=== Data ===

-------

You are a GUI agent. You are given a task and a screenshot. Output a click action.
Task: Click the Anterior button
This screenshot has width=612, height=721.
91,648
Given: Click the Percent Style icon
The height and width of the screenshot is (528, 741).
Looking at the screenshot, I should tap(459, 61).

-------

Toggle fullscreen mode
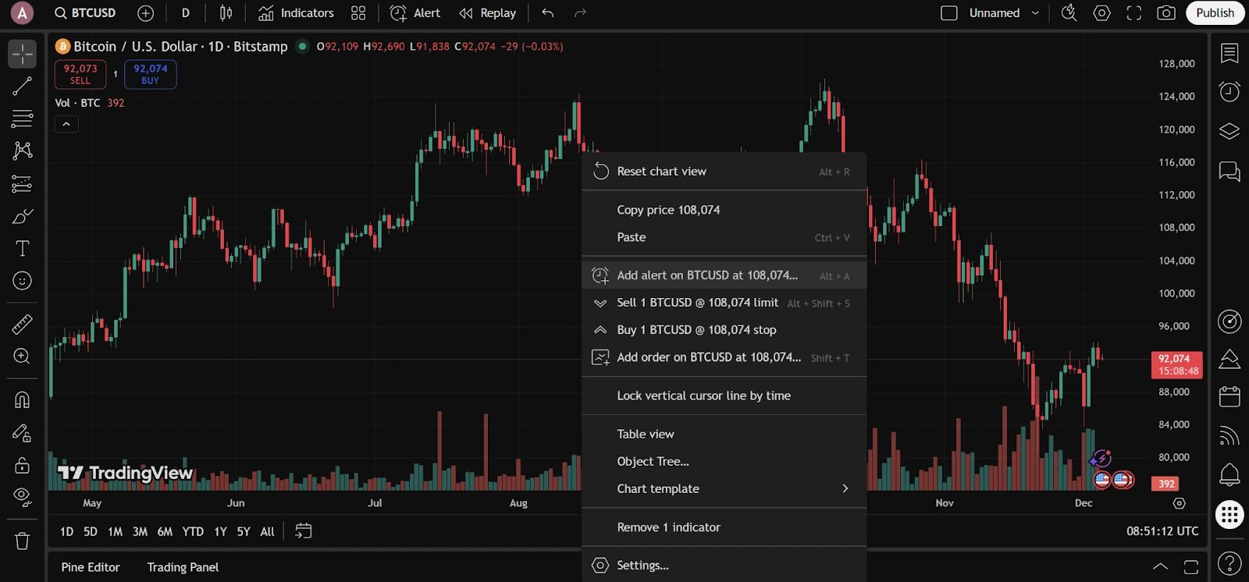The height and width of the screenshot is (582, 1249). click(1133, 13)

-------

=== Exercise prompt ===
Among the records above, repeat exactly the line with "You are a GUI", the line with "Given: Click the Percent Style icon", and every line in between, and only those.

=== Written reply ===
You are a GUI agent. You are given a task and a screenshot. Output a click action.
Task: Click the Anterior button
This screenshot has width=612, height=721.
91,648
Given: Click the Percent Style icon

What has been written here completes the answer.